Operator fails to update status due to size

tanner-bruce commented 4 months ago

clickhouse-operator E0619 08:13:59.022232       1 controller.go:748] updateCHIObjectStatus():clickhouse/clickhouse-production/55d39e29-fdf9-43b3-9d82-51d7aeefb7dc:got error, all retries are exhausted. err: "rpc error: code = ResourceExhausted desc = trying to send message larger than max (3055012 vs. 2097152)"

We have a fairly large single CHI and are getting this error in the operator now

A large chunk of the status section is the storage.xml from normalizedCompleted, around 420000 bytes of the 2097152 max.

tanner-bruce commented 4 months ago

This also seems to affect sections of the code like https://github.com/Altinity/clickhouse-operator/blob/0.24.0/pkg/model/chop_config.go#L151 where the status is used to compare old and new, causing unnecessary restarts.

One potential solution could be allowing configurable storage, and allowing object storage to be used for state storage rather than the k8s status

ondrej-smola commented 4 months ago

One workaround can be to bake some of your configuration into clickhouse image itself - reducing status size under max object size allowed by api-server

alex-zaitsev commented 4 months ago

@tanner-bruce , is it possible to share full CHI? I can see you are using configuration on shard level -- what is a reason for that? Maybe the CHI can be made more compact.

tanner-bruce commented 4 months ago

@alex-zaitsev I'm not sure what shard level configuration.
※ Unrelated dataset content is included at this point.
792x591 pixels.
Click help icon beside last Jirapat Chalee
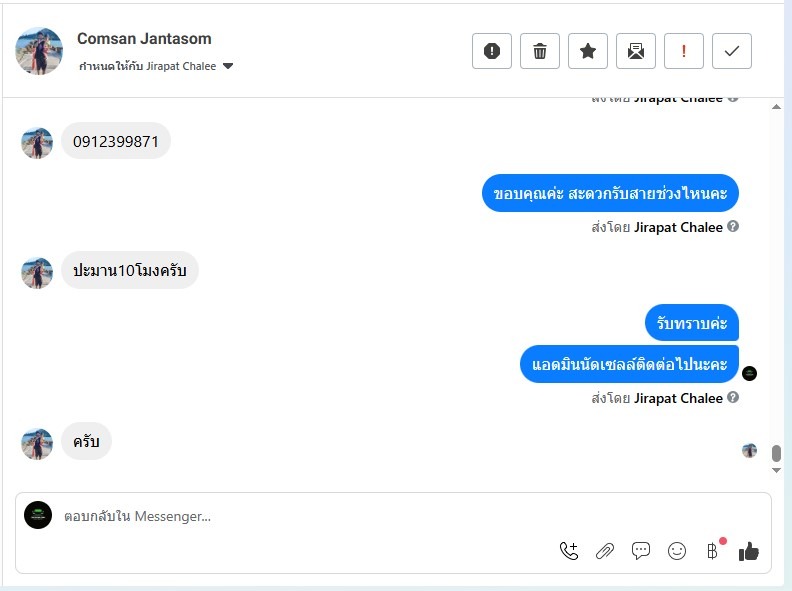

We have some different node types and then we have different disk sizes for some clusters.

@ondrej-smola That is a good idea, we could for sure do the storage xml, but I think that is it

Currently we are looking at splitting up the different clusters into their own CHI and then use cluster discovery to link them to our query pods, but not sure how to migrate to that.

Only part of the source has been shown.